_MATERIAL SHOWN:_
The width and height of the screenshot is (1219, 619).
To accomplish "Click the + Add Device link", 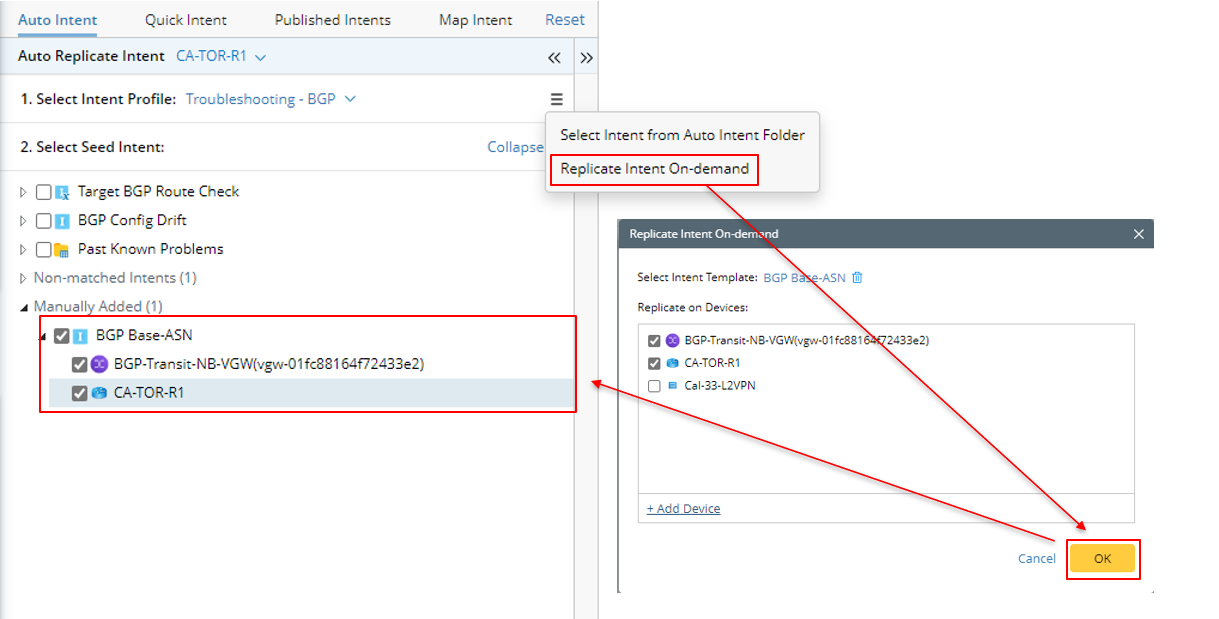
--
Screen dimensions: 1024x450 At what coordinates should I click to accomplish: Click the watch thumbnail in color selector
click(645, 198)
--
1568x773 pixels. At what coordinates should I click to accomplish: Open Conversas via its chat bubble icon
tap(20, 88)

_TASK DESCRIPTION:_ "The width and" marks the first line to copy, and "the + Add Device" marks the last. Repeat that stretch above exactly, with no pictures.

_EXERCISE RESPONSE:_
The width and height of the screenshot is (1219, 619).
To accomplish "Click the + Add Device link", 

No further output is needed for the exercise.